• **Material provided**:
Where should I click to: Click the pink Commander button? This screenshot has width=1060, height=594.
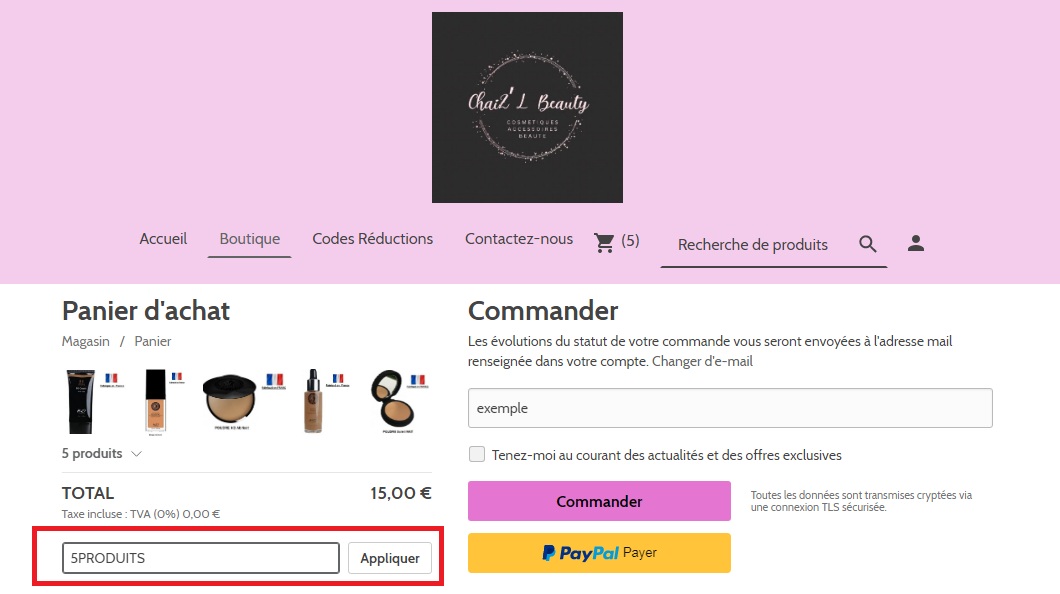[x=599, y=501]
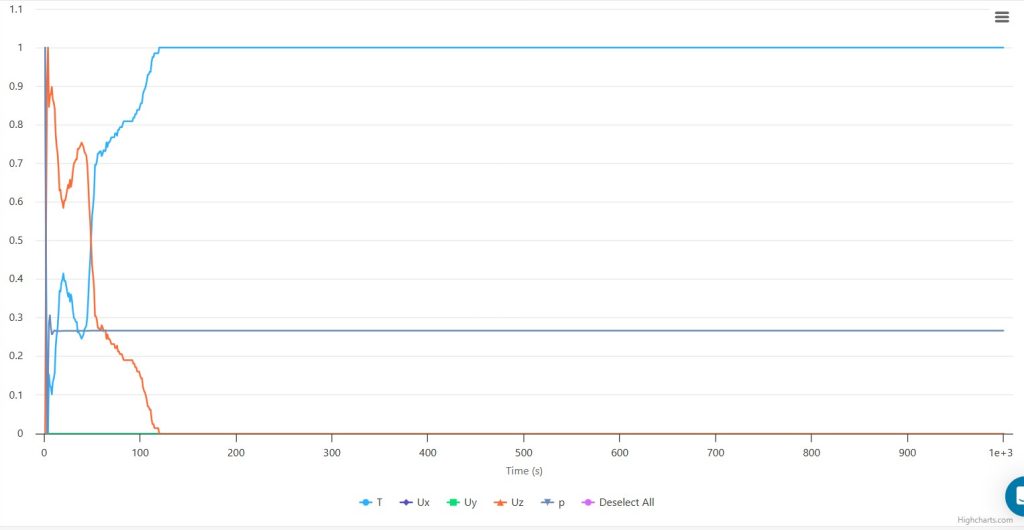Click where the T and Uz curves cross
The width and height of the screenshot is (1024, 530).
tap(91, 240)
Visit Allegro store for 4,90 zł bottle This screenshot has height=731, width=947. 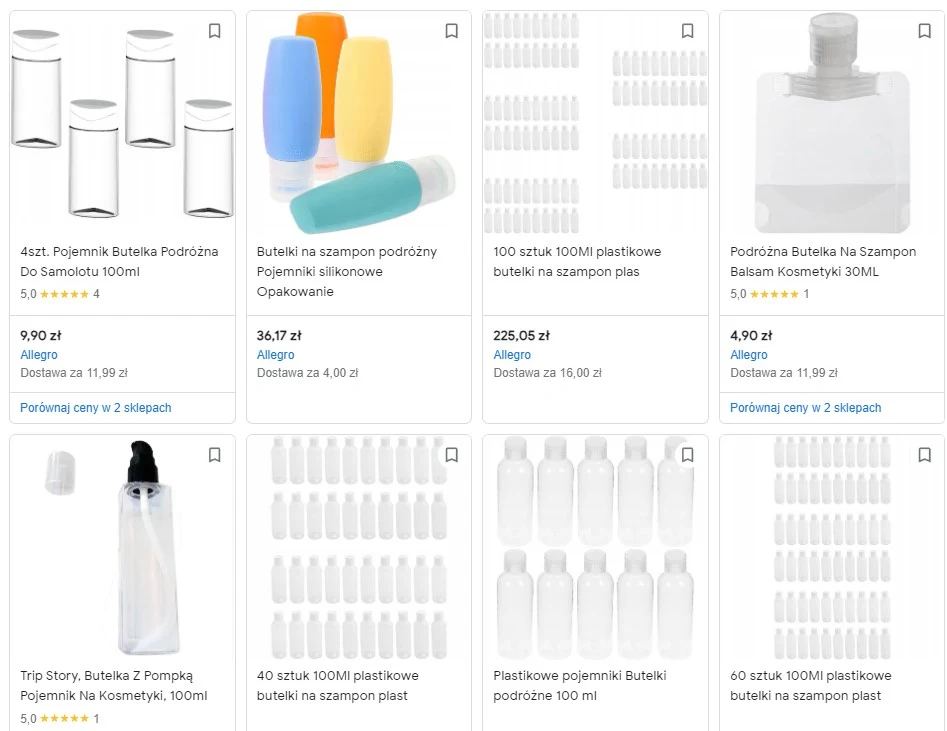pos(749,355)
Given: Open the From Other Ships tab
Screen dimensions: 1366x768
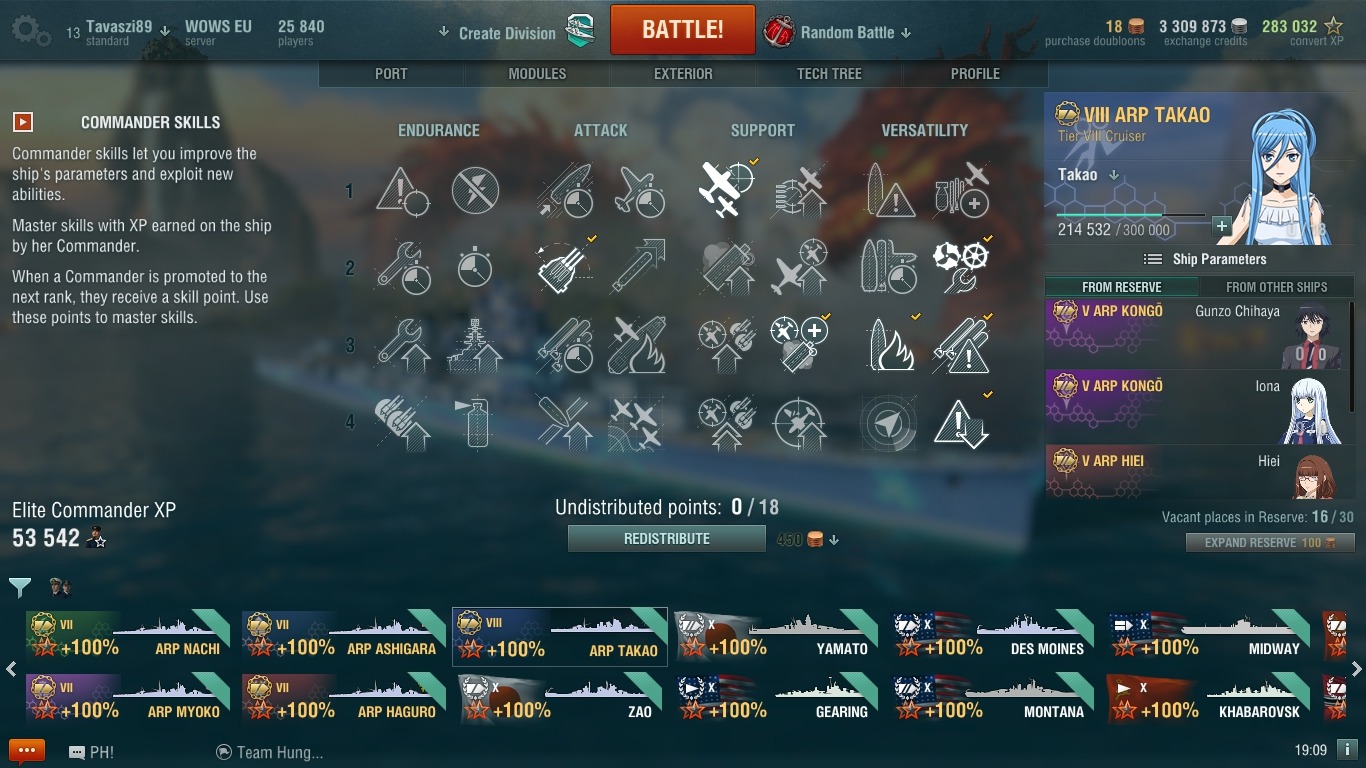Looking at the screenshot, I should click(1276, 287).
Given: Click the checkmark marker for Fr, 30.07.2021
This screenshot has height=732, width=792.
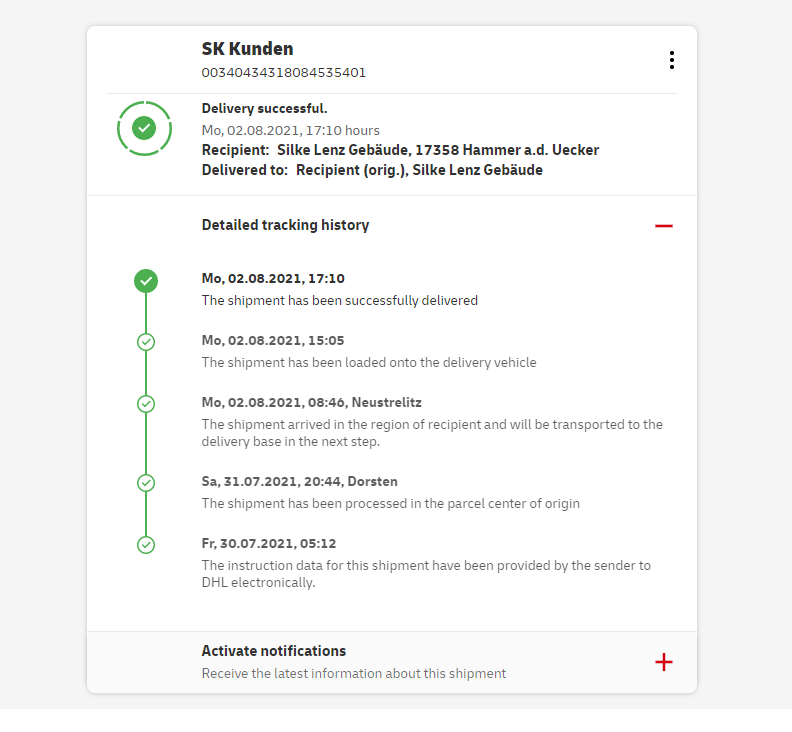Looking at the screenshot, I should point(146,545).
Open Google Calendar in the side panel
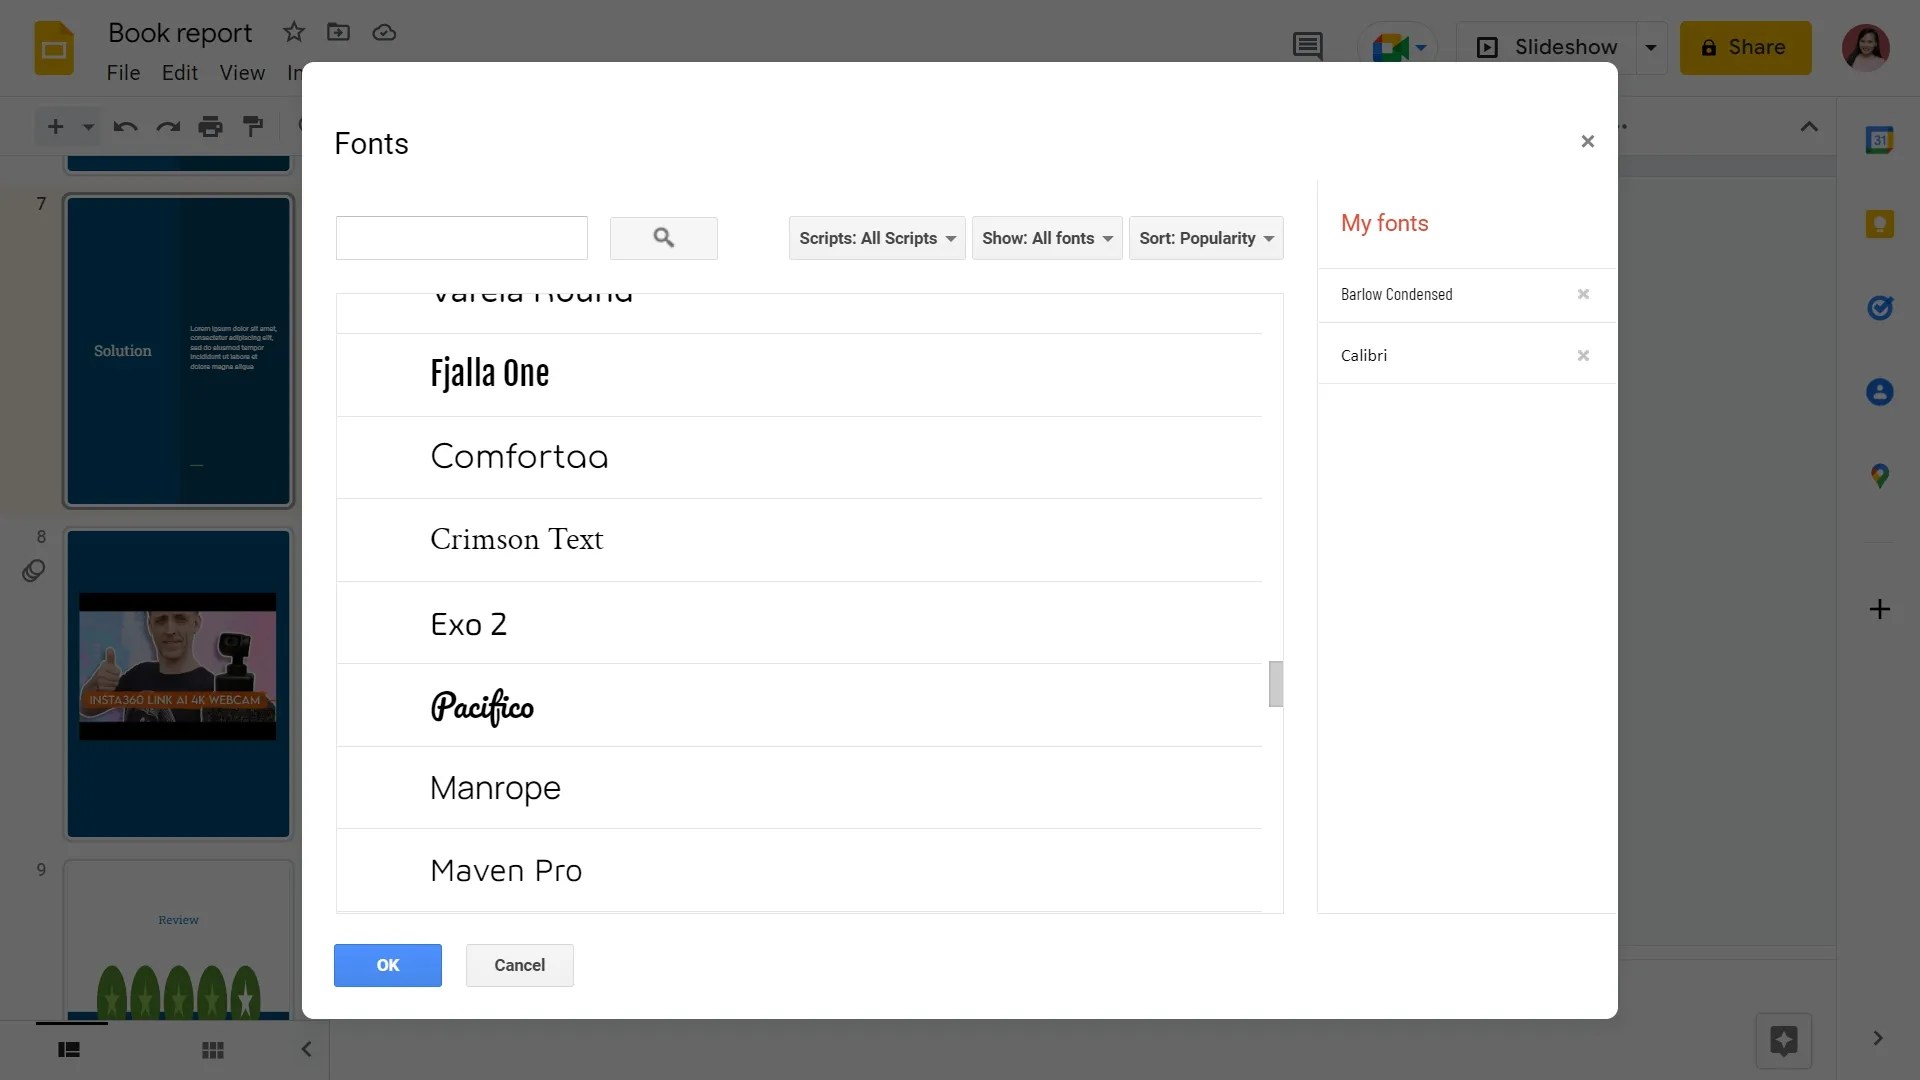 click(1881, 139)
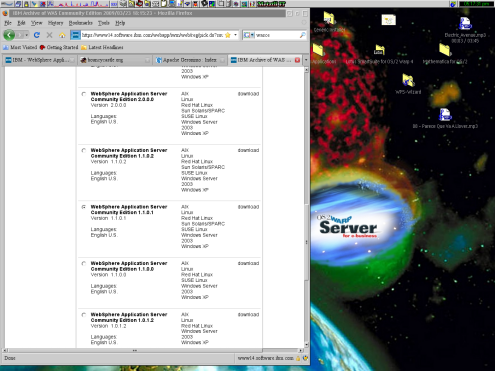Select the Community Edition 2.0.0.0 radio button
495x371 pixels.
pyautogui.click(x=84, y=94)
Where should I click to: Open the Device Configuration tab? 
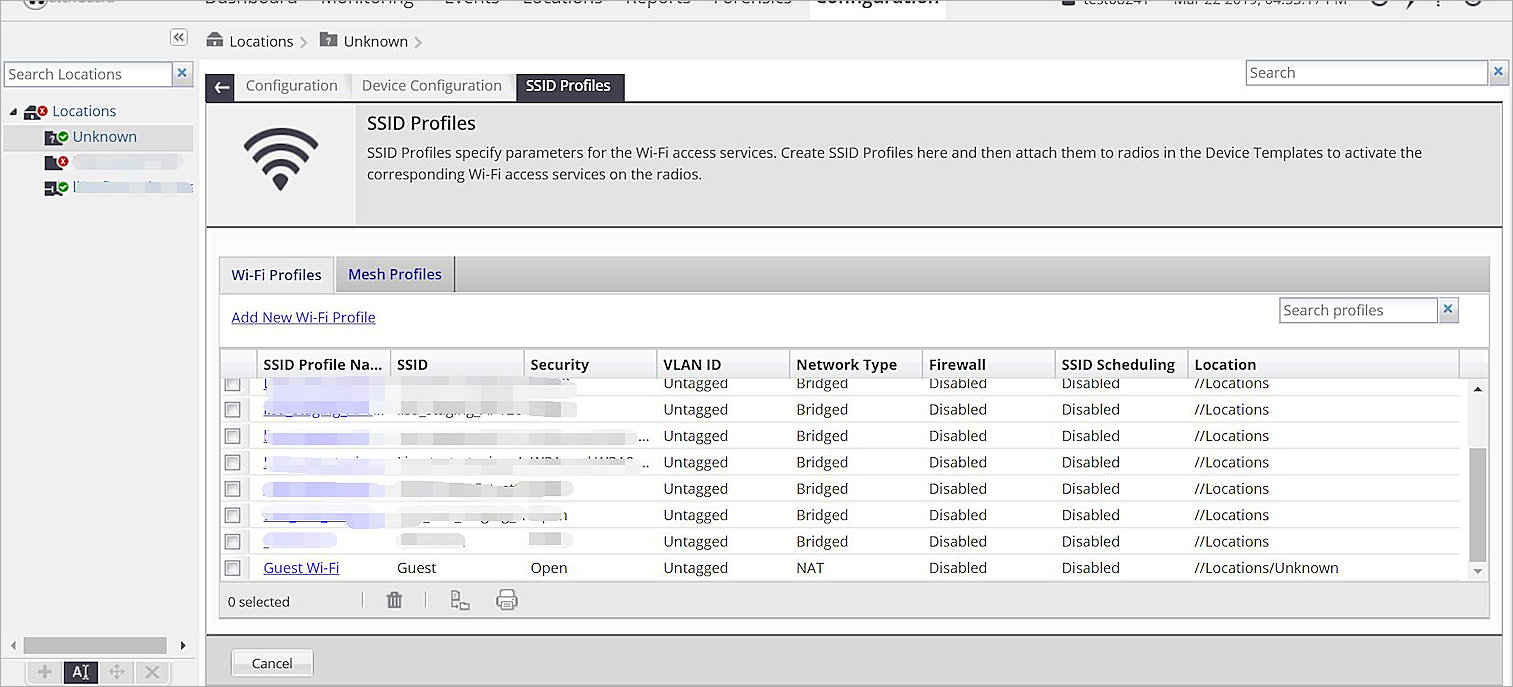pyautogui.click(x=431, y=86)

• **Written task**: Reproduce word for word the part of the rows that opens with the line containing "Open Google Calendar in the side panel" and closes at the end of the rows. Leave the pictures out of your answer.

• **Final result**:
Open Google Calendar in the side panel
 click(1881, 139)
Select the Community Edition 2.0.0.0 radio button
495x371 pixels.
pyautogui.click(x=84, y=94)
Where should I click to: Open the Device Configuration tab? 
pyautogui.click(x=431, y=86)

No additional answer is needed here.